A taxa de desemprego no Brasil caiu para 5,4% no trimestre móvel encerrado em junho, segundo dados divulgados pelo Instituto Brasileiro de Geografia e Estatística (IBGE) por meio da Pesquisa Nacional por Amostra de Domicílios (Pnad Contínua).
O resultado representa o menor índice para o período desde o início da série histórica, iniciada em 2012. No trimestre anterior, encerrado em março, a taxa era de 6,1%. No mesmo período de 2025, o indicador estava em 5,8%.

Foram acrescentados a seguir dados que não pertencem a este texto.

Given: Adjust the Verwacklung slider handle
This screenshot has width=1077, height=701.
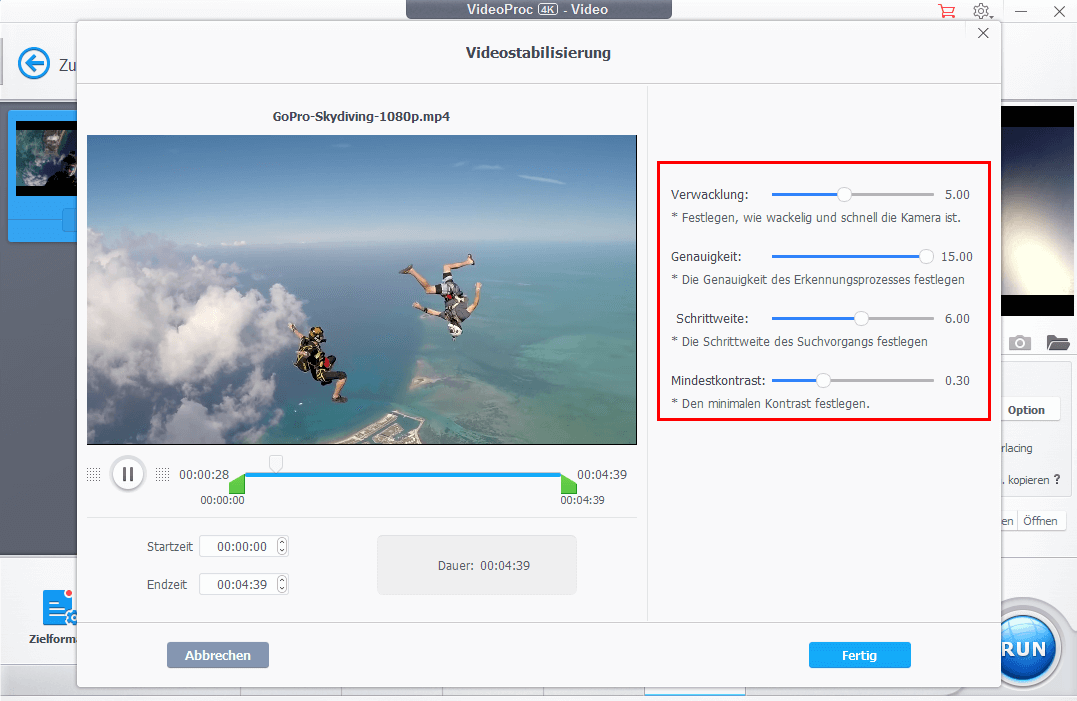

Número de desempregados diminui
De acordo com o levantamento, o Brasil terminou o trimestre com 5,9 milhões de pessoas desocupadas, uma redução de 10,9% em relação ao trimestre anterior. Na comparação com o mesmo período do ano passado, a queda foi de 6,3%, o equivalente a cerca de 718 mil pessoas a menos em situação de desemprego.
Ao mesmo tempo, a população ocupada chegou a 103 milhões de trabalhadores, crescimento de 1,1% frente ao trimestre anterior e de 0,7% em relação ao mesmo período de 2025.
Mercado de trabalho segue aquecido
O avanço da ocupação foi impulsionado principalmente pelo aumento do número de trabalhadores no setor privado, tanto com carteira assinada quanto sem registro formal.
O nível de ocupação da população brasileira atingiu 58,8%, alta de 0,5 ponto percentual em comparação ao trimestre encerrado em março.
Rendimento recua no trimestre
Apesar da melhora no mercado de trabalho, o rendimento médio real dos trabalhadores apresentou queda na comparação trimestral.
Segundo o IBGE, o rendimento habitual ficou em R$ 3.738, valor 1,5% menor que o registrado no trimestre encerrado em março, quando a média era de R$ 3.795.
Na comparação com o mesmo período do ano passado, porém, a renda apresentou crescimento de 2,8%.
Os dados fazem parte da Pnad Contínua, principal pesquisa utilizada pelo IBGE para acompanhar a evolução do mercado de trabalho brasileiro.